Suele decirse que uno no sabe lo que tiene hasta que lo pierde. Quizás no haya peor sentimiento que la nostalgia, esa tristeza melancólica por el recuerdo de una dicha perdida –como la define la RAE–, o el convencimiento de una oportunidad desbaratada, de haber acariciado algo con la punta de los dedos y haberlo dejado escapar, de haber nadado para acabar muriendo en la orilla.
Mucho de esto puede observarse en la resaca postelectoral española.
Nadie puede negar que los resultados cosechados el 26-J avalan al Partido Popular para intentar la formación de un gobierno, pero no deben ser pocos los que ahora se echan las manos a la cabeza ante lo que pudo haber hecho y no hizo mientras disfrutó de una apabullante mayoría absoluta: respetar al adversario, tratarle sin suficiencia, ni desprecio, ni rencor. Ahora, la búsqueda de aliados se dificulta, precisamente, por la arrogancia con que ha gobernado los últimos años. En realidad, siempre que gobierna con mayoría absoluta. Y parecen no haber aprendido: no es a los demás a quienes toca mover ficha, sino al Partido Popular a quien corresponde explicar qué va a hacer para lograr completar la minoría, mayoritaria pero insuficiente, que las urnas le han dado.

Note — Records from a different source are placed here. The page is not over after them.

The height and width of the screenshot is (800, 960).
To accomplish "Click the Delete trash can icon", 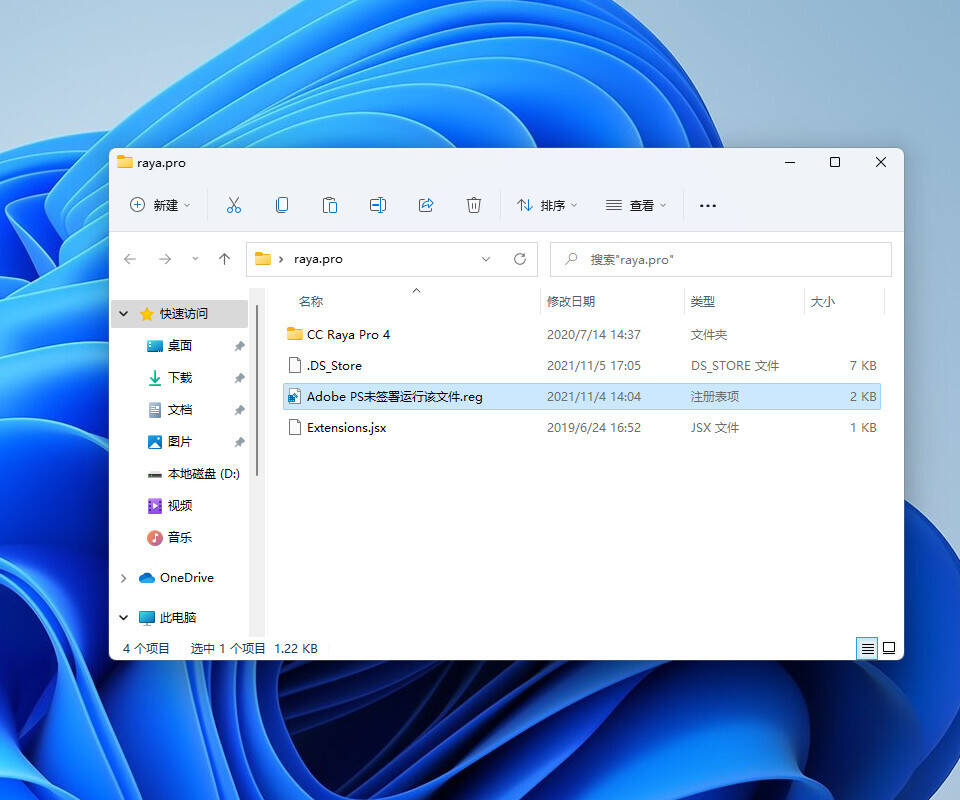I will (474, 205).
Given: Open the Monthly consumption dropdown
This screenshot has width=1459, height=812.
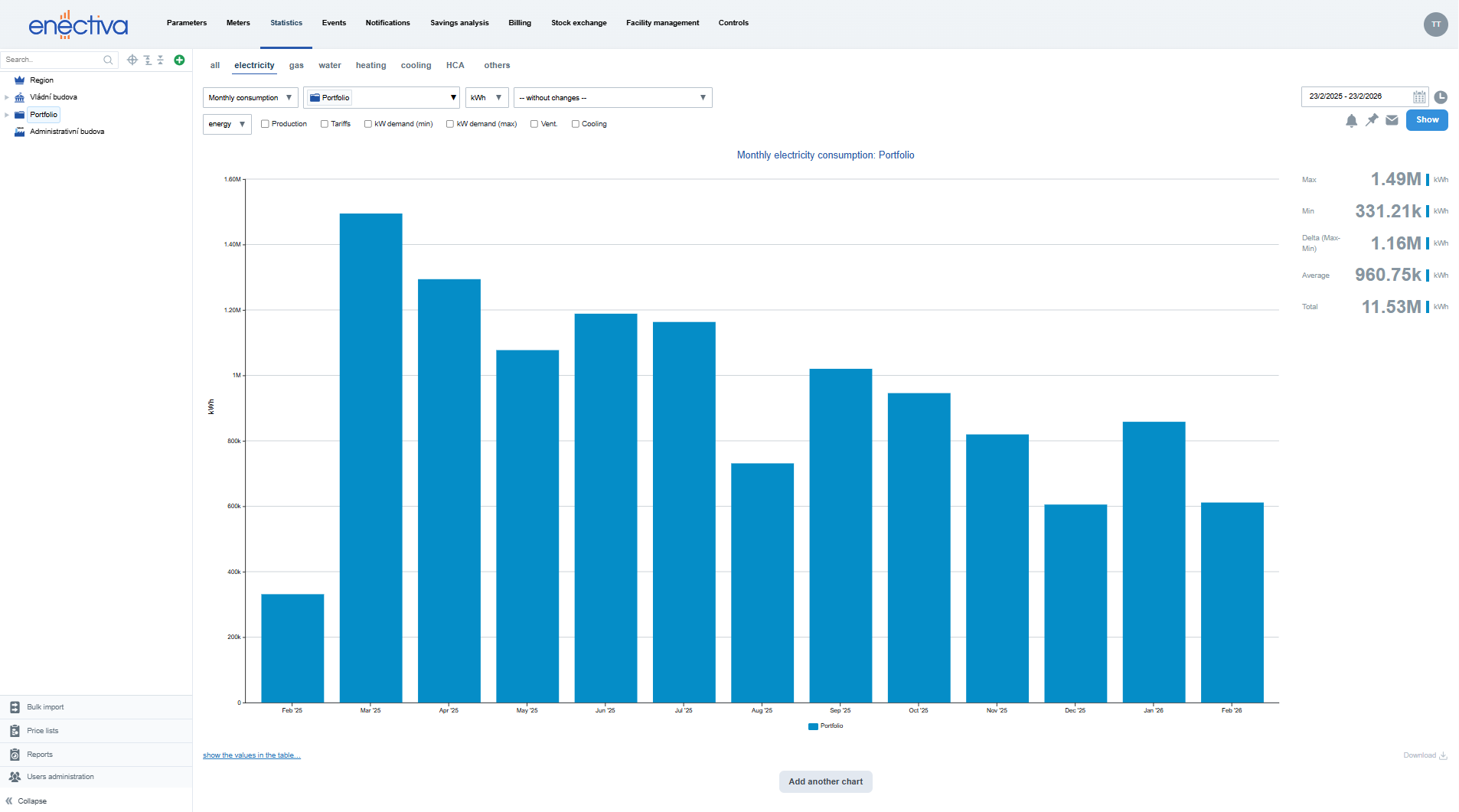Looking at the screenshot, I should (250, 98).
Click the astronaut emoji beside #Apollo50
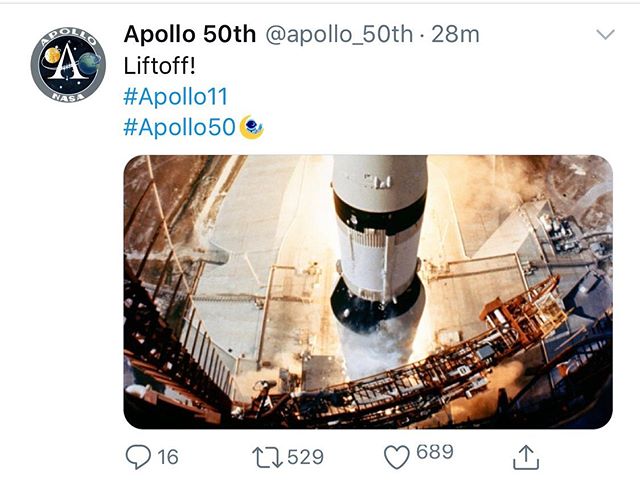This screenshot has width=640, height=485. 251,128
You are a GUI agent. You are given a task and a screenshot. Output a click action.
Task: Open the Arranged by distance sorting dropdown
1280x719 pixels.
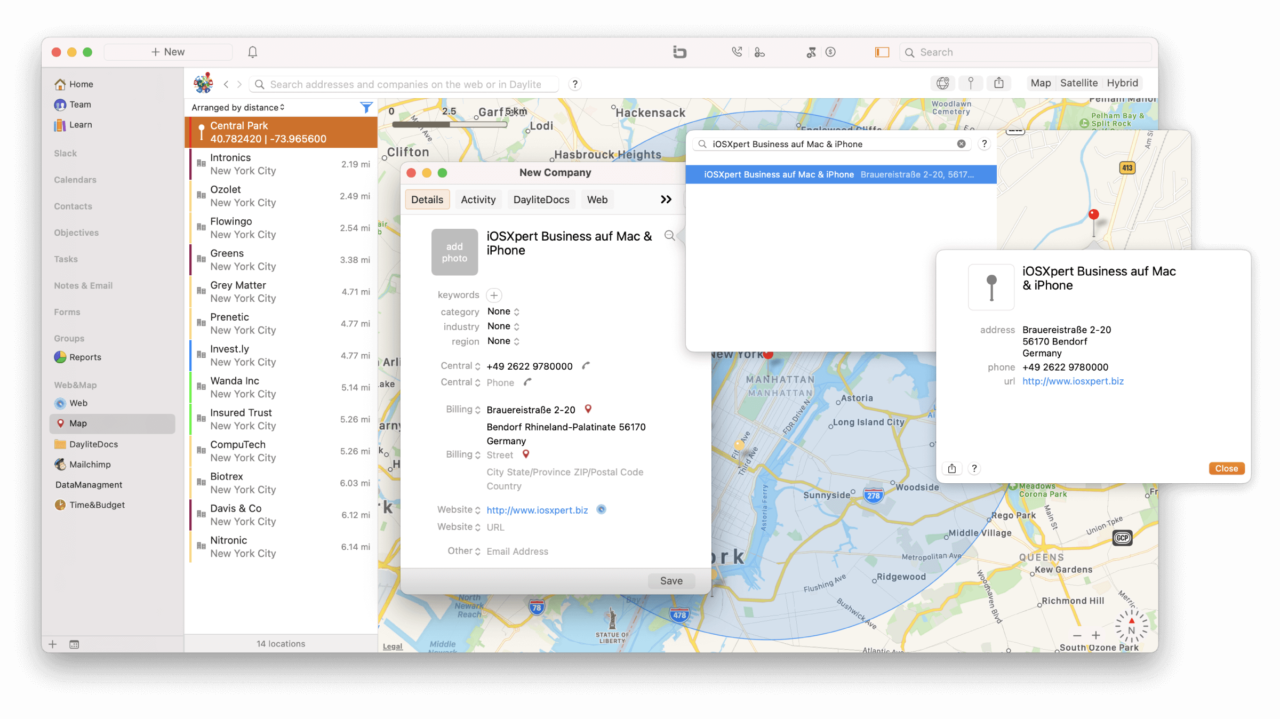(238, 107)
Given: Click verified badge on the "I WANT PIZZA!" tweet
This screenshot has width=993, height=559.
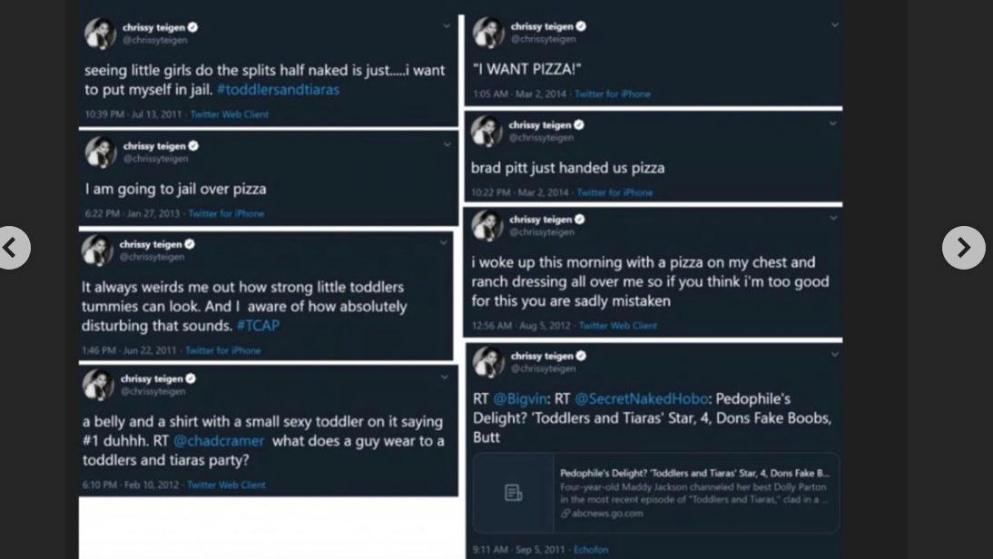Looking at the screenshot, I should (581, 26).
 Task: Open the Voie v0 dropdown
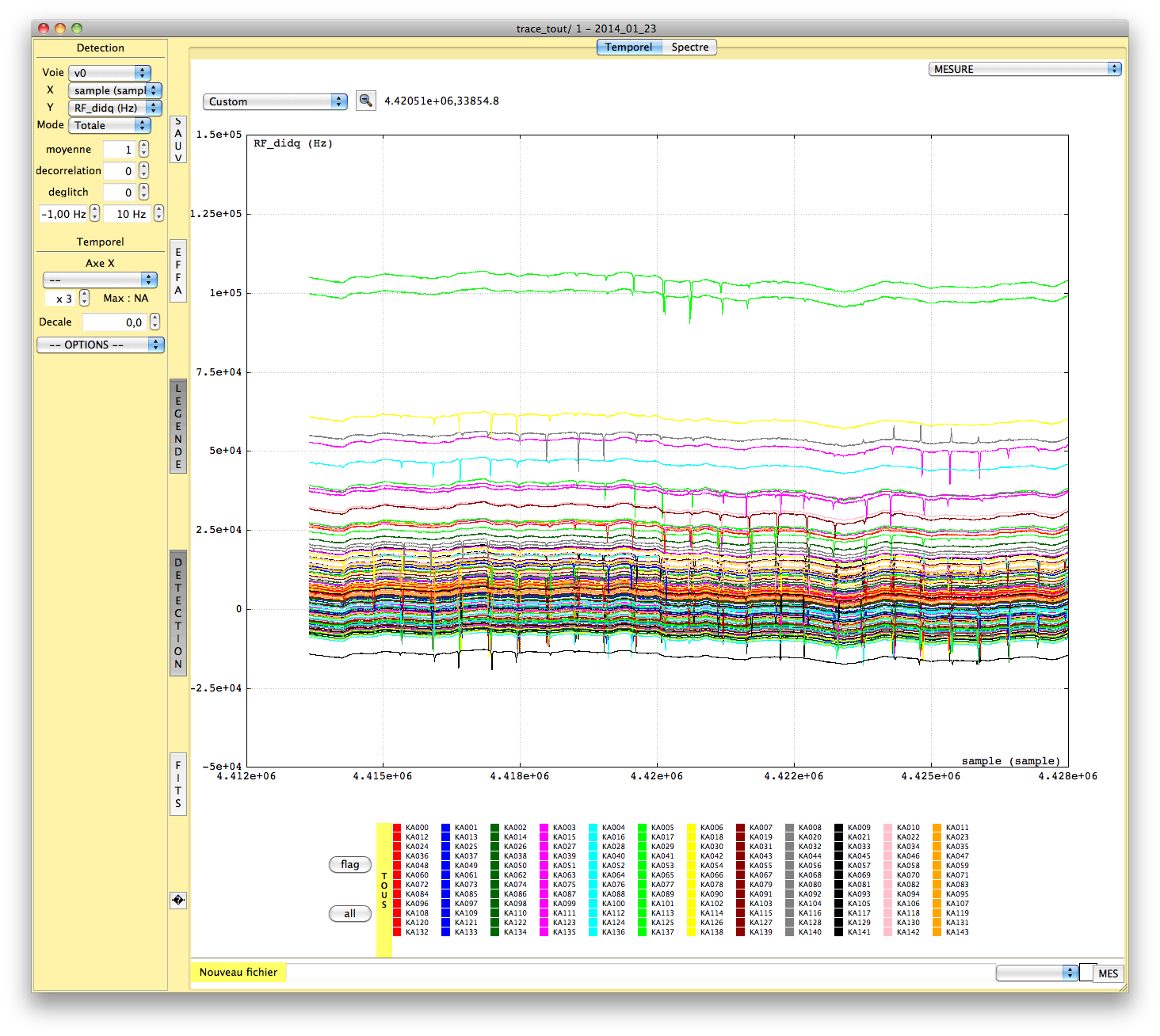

Ante los negros augurios demoscópicos, en el Partido Socialista se vivió con un cierto alivio el resultado de las urnas, alivio que no puede ocultar la desazón en un partido de gobierno al que se llama a celebrar no haber perdido la segunda posición, mientras se agranda la distancia con el primero. Si unas elecciones son una contienda entre futuros posibles, en esta última campaña electoral al PSOE le ha perdido la melancolía por un gobierno alternativo al PP que pudo haber sido y no fue. Lo que hay que reconstruir es el futuro, no el pasado.
Por su parte, Podemos se ha quedado varado en el sorpasso que pudo haber sido y no fue. Desde luego, los 5 millones de votos y 71 escaños cosechados por una formación que no existía hace dos años son para tomárselos en serio. La cuestión es la confrontación con unas expectativas que no se han cumplido, ni frente al PP ni frente al PSOE. ¿Se trata solo de un problema de expectativas? En absoluto. Por un lado, la pérdida de un millón de votantes habla de un deterioro grave de una formación con más cambios de identidad que meses de vida. Por otro, la cuestión es qué recorrido le aguarda a una formación que ha dado graves muestras de intransigencia, que a las primeras de cambio ya busca extirpar las malas hierbas y que carece del pegamento del poder o de la hegemonía de la izquierda para mantener unidos la maraña de intereses contrapuestos de las facciones y partidos que la conforman.
En cuanto a Ciudadanos, no acaba de encontrar la fórmula que fidelice a quienes le declaran su adhesión en las encuestas y su desapego en las urnas. Puede que culpar a la ley electoral sirva de excusa, pero no aligera el malestar por la pérdida de casi 400.000 votantes en seis meses.
Pero quizás el mayor de los malestares tenga que ver con Europa.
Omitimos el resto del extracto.